Many people moving from flat bars like the added security of finding the brakes where they expect to find them. The only down side is they can be fiddly with some bar bags.

But as has been said, fit is everything, especially on a touring bike. Don't try to DIY it, have a real expert take a look at you. If your neck is brassy enough, a trip over to Paul Hewitt would be worth the few pouinds he would charge to look at another make of bike. Actually you wouldn't be the first (or 2nd, 3rd...) to take a Thorn to him.

It's worth perservering with the drops as their enduring popularity is due to fashion - they do work.
 

Tony

New Member
Location
Surrey
Try raising the bars (but not above limit line if a quill stem) and rolling the bars back towards you so as to make the brake hoods easier for you to ride on.
 
OP
Cathryn

Cathryn

California Correspondant
Thanks, there's some good advice and it's just reassuring to know that if I continue to not be comfy, I can swap out. I think the big thing is getting my bike fitted to me, as I know I haven't done that properly. Down the LBS on Thursday for me!!!
 

snorri

Legendary Member
If you decide the drops are not for you, before going over to straights, it might be worth considering butterfly bars.
There can be problems fitting a barbag on butterflies, so do enquire about that before committing yourself.
Sorry for giving you another option to think about.:biggrin:
 
OP
Cathryn

Cathryn

California Correspondant
Oooh...I'm liking butterfly bars. They look mean! I was also thinking of those bars that stick up at the end of a straight...I call them bull bars but have no idea if that's the name!!

I shall try getting my Thorn fitted for me before changing anything though.
 
How old is the Thorn?

YOu mention "getting the Thorn fitted for me"?

Will they perform this change as part of the 100 day guarrantee, or even subsidise the change with free labour?
 
OP
Cathryn

Cathryn

California Correspondant
I bought it second hand from a C+ forum user so it's not been fitted for me. She was the same height as me (ie 5ft1) so it was a great opportunity as smaller womens' tourers are quite rare. I have a good LBS so am taking it down there next week for a service/fitting.

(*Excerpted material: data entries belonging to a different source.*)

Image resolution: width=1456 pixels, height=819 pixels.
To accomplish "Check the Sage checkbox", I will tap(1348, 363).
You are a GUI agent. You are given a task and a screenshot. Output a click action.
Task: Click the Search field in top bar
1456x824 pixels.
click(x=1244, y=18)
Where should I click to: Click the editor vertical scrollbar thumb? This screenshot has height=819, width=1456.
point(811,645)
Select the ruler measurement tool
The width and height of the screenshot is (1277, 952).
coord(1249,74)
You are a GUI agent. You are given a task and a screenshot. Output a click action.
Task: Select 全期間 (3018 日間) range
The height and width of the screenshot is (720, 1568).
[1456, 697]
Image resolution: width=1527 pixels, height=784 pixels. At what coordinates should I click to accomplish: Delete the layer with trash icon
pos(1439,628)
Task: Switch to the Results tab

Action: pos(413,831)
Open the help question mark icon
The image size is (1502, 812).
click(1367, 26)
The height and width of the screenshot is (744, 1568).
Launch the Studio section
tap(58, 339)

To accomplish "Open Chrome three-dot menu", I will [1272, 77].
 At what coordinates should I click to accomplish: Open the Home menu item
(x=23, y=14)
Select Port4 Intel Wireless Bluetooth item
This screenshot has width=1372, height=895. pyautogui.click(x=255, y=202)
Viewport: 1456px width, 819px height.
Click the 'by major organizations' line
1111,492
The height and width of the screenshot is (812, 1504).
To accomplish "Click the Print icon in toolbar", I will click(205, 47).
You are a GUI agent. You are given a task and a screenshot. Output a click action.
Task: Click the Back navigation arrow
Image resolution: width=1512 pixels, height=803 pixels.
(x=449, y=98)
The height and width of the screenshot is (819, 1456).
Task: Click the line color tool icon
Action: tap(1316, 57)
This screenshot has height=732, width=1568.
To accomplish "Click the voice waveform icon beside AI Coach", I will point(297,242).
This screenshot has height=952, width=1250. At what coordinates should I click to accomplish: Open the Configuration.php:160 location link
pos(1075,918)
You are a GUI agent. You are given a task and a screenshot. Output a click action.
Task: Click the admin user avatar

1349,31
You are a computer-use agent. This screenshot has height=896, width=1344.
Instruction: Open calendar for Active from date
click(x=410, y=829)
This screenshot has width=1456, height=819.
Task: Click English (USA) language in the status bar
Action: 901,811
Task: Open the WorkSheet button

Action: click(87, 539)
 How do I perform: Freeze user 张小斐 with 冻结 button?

Liesl (the Thorn in question) is about 3 years old I believe but hardly used...she rocks!!!!
 
U

User482

Guest
I would persevere for a while yet - it took me a while to get used to drops. I have ITM "Marathon" bars on my Thorn Audax which I find very comfortable, as they have a number of hand positions.
 
if you have a bar bag with butterfly bars you can just use an extender for the mont on the bars, well at least with the carradice klickfix(?)type anyhow.